Motion adoptée, avec le soutien d’Ensemble : 14 Pour, 2 contre, 13 abstentions.
29 mai 2026 : motions sur l’augmentation des frais d’inscription
pour les étudiantes et étudiants hors UE
Ensemble a voté les trois motions : celle proposée par la présidente, qui nous semblait être le minimum, mais aussi celle des syndicats étudiants qui caractérise la mesure, enfin la dernière qui déclare le refus d’appliquer le décret. Seule la première motion a été adoptée.
Première motion, à l’initiative de la présidente (via son cabinet)
« Suite au décret no 2026-385 du 19 mai 2026 relatif aux modalités d’exonération des droits d’inscription des étudiants étrangers suivant une formation dans les établissements publics d’enseignement supérieur relevant du ministre chargé de l’enseignement supérieur.
Profondément attaché à l’universalisme et à l’ouverture qui fondent l’université, Nantes Université exprime son inquiétude et conteste le projet de décret destiné à imposer le paiement de droits différenciés aux étudiants internationaux extra-communautaires en multipliant par 16 les frais d’inscription en licence et master.
Les difficultés financières des universités, liées à un désengagement de l’État, ne peuvent pas justifier une telle mesure aux lourdes conséquences sur les vies et parcours de nos étudiantes et étudiants internationaux extra-communautaires qui sont déjà privés de la possibilité de solliciter les aides personnalisées au logement.
Niant l’autonomie des universités, ignorant la richesse que les étudiantes et étudiants internationaux représentent pour nos établissements et pour notre pays, ce texte vient imposer une sélection par l’argent contraire à l’idée même du service public de la connaissance ouvert à toutes et tous sur le seul critère du parcours académique. Il mine l’attractivité des universités et oublie que l’accueil des étudiantes et étudiants internationaux contribue activement au rayonnement international de notre pays. Car inscrire dans nos formations des étudiantes et étudiants issus de différents pays, qui ont fait le choix de la France, c’est faire vivre concrètement l’universalisme, mais c’est aussi transmettre notre langue et nos valeurs, nos diplômés étant nos meilleurs ambassadeurs et ambassadrices.
Dans un contexte international complexe, où la place de la science est contestée et même attaquée, la tentation du repli sur soi n’est pas une solution, c’est une faute »

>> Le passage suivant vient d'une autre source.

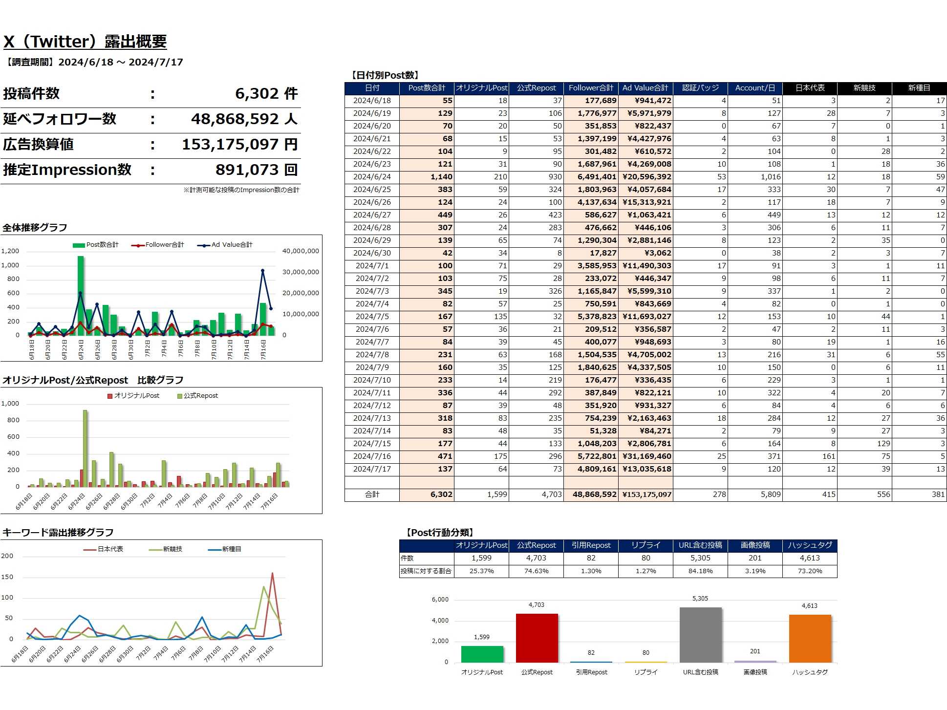Click the gray URL含む投稿 bar
The image size is (947, 710).
[700, 635]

Motion adoptée : 28 pour, 2 contre, 2 NPPV.
Deuxième motion, déposée par solidaires étudiantes : il s’agit de la même motion que la précédente, avec un ajout (en gras) dans la phrase :
« Profondément attaché à l’universalisme et à l’ouverture qui fondent l’université, Nantes Université exprime son inquiétude et conteste le projet de décret raciste et discriminatoire destiné à imposer le paiement de droits différenciés aux étudiants internationaux extra-communautaires en multipliant par 16 les frais d’inscription en licence et master… »
Motion rejetée : 8 pour (dont Ensemble), 14 contre, 8 abstentions, 2 NPPV.
Motion de Solidaires étudiant·e·s :
« Face à la mise en place du décret qui vise à imposer à 80 % des étudiant·es extracommunautaires de payer plusieurs milliers d’euros, le Conseil d’Administration refuse de faire payer de tels frais à ses étudiant·es. Ainsi, Nantes Université trouvera le moyen de contourner ce décret pour la totalité des étudiant·es qui ont font la demande ou refusera d’appliquer ce décret »
Motion rejetée : 8 pour (dont Ensemble), 15 contre, 7 abstentions, 2 NPPV.